- _Instructions to follow_
Set down, word for word, every line of the material below from the one containing "Blog (33, 142)" through the one containing "[Previous] (14, 1721)", but none of its pictures.

- _Records provided_
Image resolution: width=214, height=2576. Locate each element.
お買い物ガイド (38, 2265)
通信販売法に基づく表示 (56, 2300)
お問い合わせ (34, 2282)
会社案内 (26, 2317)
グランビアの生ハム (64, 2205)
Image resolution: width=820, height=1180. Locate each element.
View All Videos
* * *
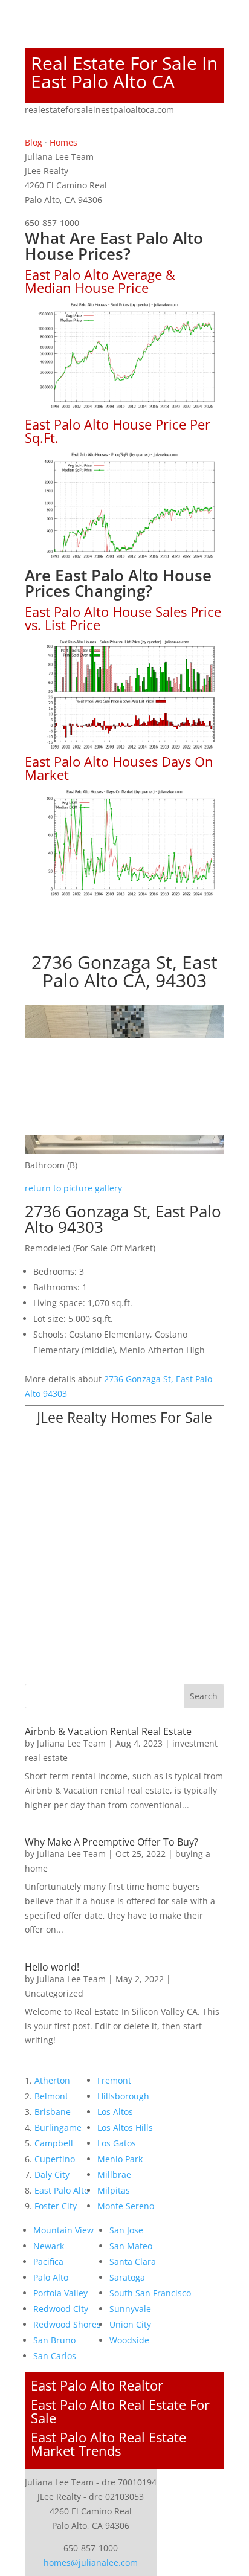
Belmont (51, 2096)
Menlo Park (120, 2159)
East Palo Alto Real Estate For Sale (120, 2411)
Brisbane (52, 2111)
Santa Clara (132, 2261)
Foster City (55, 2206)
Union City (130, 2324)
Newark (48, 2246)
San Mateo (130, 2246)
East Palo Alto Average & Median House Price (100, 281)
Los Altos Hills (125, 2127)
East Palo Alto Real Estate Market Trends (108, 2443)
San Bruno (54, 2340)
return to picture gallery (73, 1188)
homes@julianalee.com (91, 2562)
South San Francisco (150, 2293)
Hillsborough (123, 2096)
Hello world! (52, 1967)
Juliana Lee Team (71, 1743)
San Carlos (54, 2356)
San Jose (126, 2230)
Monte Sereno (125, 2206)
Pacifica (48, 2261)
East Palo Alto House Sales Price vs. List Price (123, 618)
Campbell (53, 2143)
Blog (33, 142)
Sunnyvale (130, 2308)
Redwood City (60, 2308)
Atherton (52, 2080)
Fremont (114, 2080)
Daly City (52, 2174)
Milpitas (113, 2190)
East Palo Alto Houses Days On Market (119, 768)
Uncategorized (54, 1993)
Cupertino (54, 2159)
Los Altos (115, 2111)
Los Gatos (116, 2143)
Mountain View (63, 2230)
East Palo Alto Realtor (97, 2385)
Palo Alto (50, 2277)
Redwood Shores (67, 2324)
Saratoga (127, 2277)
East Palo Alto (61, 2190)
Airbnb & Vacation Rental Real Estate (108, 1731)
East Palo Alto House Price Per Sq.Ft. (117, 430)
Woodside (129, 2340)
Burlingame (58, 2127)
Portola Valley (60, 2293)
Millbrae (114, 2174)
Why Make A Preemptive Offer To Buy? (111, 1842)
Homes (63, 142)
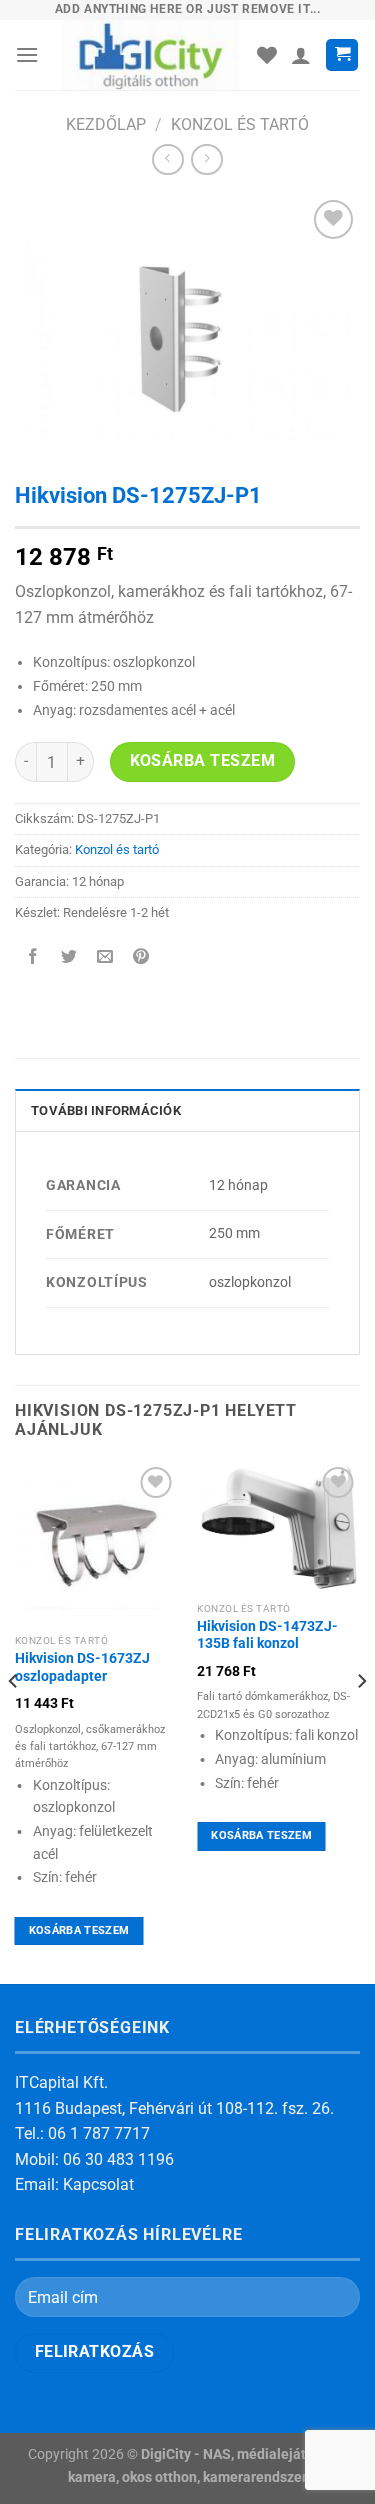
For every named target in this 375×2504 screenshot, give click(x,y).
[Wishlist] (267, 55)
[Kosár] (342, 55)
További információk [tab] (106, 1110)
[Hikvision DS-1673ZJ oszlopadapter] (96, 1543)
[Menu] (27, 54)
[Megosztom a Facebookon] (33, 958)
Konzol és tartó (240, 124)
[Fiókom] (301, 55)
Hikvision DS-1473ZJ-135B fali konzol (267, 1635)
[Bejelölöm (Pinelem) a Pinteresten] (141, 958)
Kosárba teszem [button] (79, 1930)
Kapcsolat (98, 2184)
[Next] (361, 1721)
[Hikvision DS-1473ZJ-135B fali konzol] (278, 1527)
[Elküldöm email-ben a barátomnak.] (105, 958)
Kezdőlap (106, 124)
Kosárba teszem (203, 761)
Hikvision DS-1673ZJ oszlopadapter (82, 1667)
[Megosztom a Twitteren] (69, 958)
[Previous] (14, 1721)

- _Response_
Blog (33, 142)
Sunnyvale (130, 2308)
Redwood City (60, 2308)
Atherton (52, 2080)
Fremont (114, 2080)
Daly City (52, 2174)
Milpitas (113, 2190)
East Palo Alto Houses Days On Market (119, 768)
Uncategorized (54, 1993)
Cupertino (54, 2159)
Los Altos (115, 2111)
Los Gatos (116, 2143)
Mountain View (63, 2230)
East Palo Alto Realtor (97, 2385)
Palo Alto (50, 2277)
Redwood Shores (67, 2324)
Saratoga (127, 2277)
East Palo Alto (61, 2190)
Airbnb & Vacation Rental Real Estate (108, 1731)
East Palo Alto House Price Per Sq.Ft. (117, 430)
Woodside (129, 2340)
Burlingame (58, 2127)
Portola Valley (60, 2293)
Millbrae (114, 2174)
Why Make A Preemptive Offer To Buy? (111, 1842)
Homes (63, 142)
For every named target in this 375×2504 screenshot, give click(x,y).
[Wishlist] (267, 55)
[Kosár] (342, 55)
További információk [tab] (106, 1110)
[Hikvision DS-1673ZJ oszlopadapter] (96, 1543)
[Menu] (27, 54)
[Megosztom a Facebookon] (33, 958)
Konzol és tartó (240, 124)
[Fiókom] (301, 55)
Hikvision DS-1473ZJ-135B fali konzol (267, 1635)
[Bejelölöm (Pinelem) a Pinteresten] (141, 958)
Kosárba teszem [button] (79, 1930)
Kapcsolat (98, 2184)
[Next] (361, 1721)
[Hikvision DS-1473ZJ-135B fali konzol] (278, 1527)
[Elküldöm email-ben a barátomnak.] (105, 958)
Kezdőlap (106, 124)
Kosárba teszem (203, 761)
Hikvision DS-1673ZJ oszlopadapter (82, 1667)
[Megosztom a Twitteren] (69, 958)
[Previous] (14, 1721)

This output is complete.